And what makes me feel awful is, I'm too damn busy with my study that I didn't have the time to be sad and to mourn for my late uncle. I have too many things to do, even sometimes I don't have the time just to eat. I had to fake smiles in front of people even though what I feel inside is only sadness.
Thursday night, after all those classes and ugly assignments, I finally could take a break. Before sleeping, I thought a lot of things about my late uncle and I did cry a little.
The first place a dead man go is the memories of the people he left. Whether it is a good memory or a bad one, depends on what he did when he was alive.
I remember when I was little, he often played with me and my little brother. He was kind and cheerful. I still remember some of his silly and naughty jokes. He taught me how to view our life from a different perspective, sometimes little things have deeper meaning than what we think. "Life is too complicated, you don't have to understand it all. Instead, you can just learn to understand things important to you and keep them in your head" he once said to me. But now he's gone and I'm going to miss him for a long time.

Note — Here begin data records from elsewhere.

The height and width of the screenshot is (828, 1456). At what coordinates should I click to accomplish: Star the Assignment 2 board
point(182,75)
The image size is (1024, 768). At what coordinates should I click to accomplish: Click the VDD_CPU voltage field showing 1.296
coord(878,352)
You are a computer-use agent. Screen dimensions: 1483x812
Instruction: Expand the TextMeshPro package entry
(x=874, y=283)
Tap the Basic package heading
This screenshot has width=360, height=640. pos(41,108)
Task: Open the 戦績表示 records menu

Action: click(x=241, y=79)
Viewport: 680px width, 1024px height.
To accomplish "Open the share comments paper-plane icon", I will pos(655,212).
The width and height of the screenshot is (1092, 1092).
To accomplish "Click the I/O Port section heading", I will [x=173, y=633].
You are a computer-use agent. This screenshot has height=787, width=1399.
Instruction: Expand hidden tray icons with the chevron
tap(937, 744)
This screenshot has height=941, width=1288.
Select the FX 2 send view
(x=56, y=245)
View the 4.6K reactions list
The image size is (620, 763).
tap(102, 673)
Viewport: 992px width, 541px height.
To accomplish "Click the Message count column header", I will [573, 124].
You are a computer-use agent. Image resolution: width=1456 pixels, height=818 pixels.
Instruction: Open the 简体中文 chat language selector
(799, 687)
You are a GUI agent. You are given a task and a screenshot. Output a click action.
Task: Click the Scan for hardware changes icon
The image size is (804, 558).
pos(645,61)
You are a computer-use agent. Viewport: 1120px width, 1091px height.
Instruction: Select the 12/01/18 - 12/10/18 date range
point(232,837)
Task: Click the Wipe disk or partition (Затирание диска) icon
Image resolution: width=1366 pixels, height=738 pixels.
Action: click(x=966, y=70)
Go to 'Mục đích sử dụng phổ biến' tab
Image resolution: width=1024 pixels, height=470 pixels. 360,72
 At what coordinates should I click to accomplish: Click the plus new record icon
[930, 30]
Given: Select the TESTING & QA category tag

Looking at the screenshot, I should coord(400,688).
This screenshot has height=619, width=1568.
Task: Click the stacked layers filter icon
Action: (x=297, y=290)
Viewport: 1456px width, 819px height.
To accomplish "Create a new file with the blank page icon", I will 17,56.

The last time I met him was 3 years ago, exactly before I went to Germany to study. Half a year ago my mom told me that he got cancer on his lungs because he smoked a lot. I planned to visit him when I was in Indonesia, but I always thought "Maybe later..." and in the end I didn't visit him at all last holiday. But now that he's gone, there is no more "later"...it is too late and I really regret it :(. It is the first time in my life I regret my decision the most and it makes me awfully sad and feel sorry for my uncle. I'm really a no good nephew.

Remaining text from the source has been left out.